- [Entries shown]
== Segment start ==
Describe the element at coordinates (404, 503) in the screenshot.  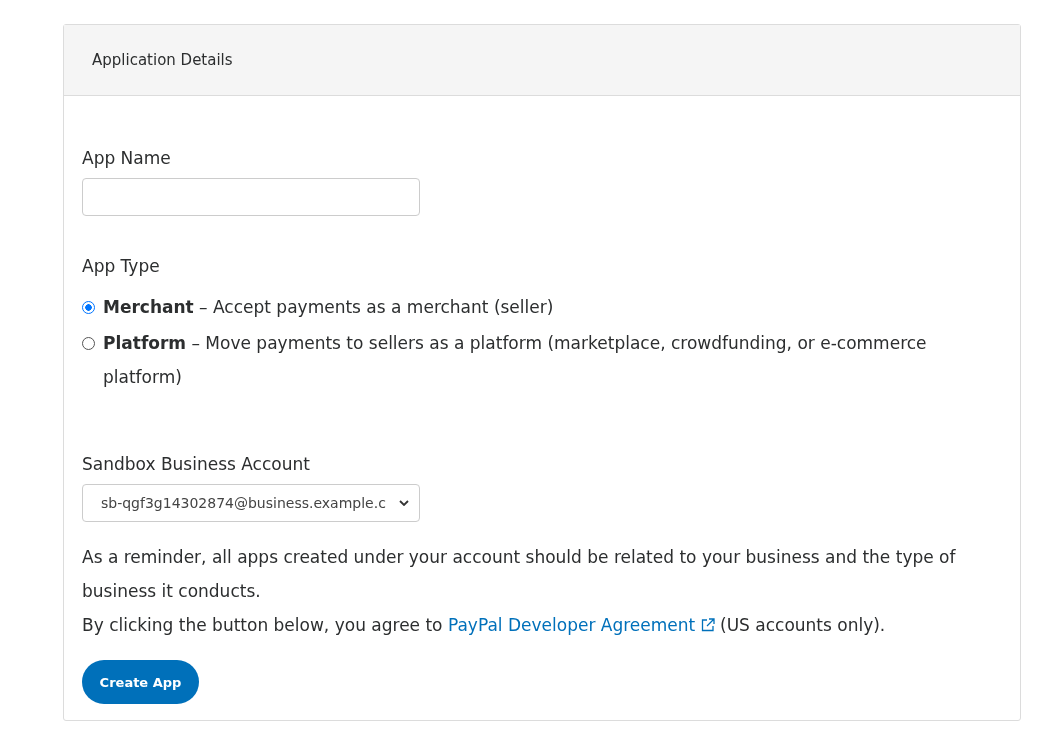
== Segment end ==
== Segment start ==
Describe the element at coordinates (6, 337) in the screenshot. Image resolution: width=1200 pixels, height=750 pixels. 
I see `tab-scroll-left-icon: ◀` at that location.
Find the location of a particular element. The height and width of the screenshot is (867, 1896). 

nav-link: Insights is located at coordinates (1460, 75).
== Segment end ==
- [Exercise goal] Starting at the line that contains "Find the location", repeat the entries word for word through the line that contains "nav-link: Insights is", including both of those lines.

- [Response to this exercise]
Find the location of a particular element. The height and width of the screenshot is (867, 1896). 

nav-link: Insights is located at coordinates (1460, 75).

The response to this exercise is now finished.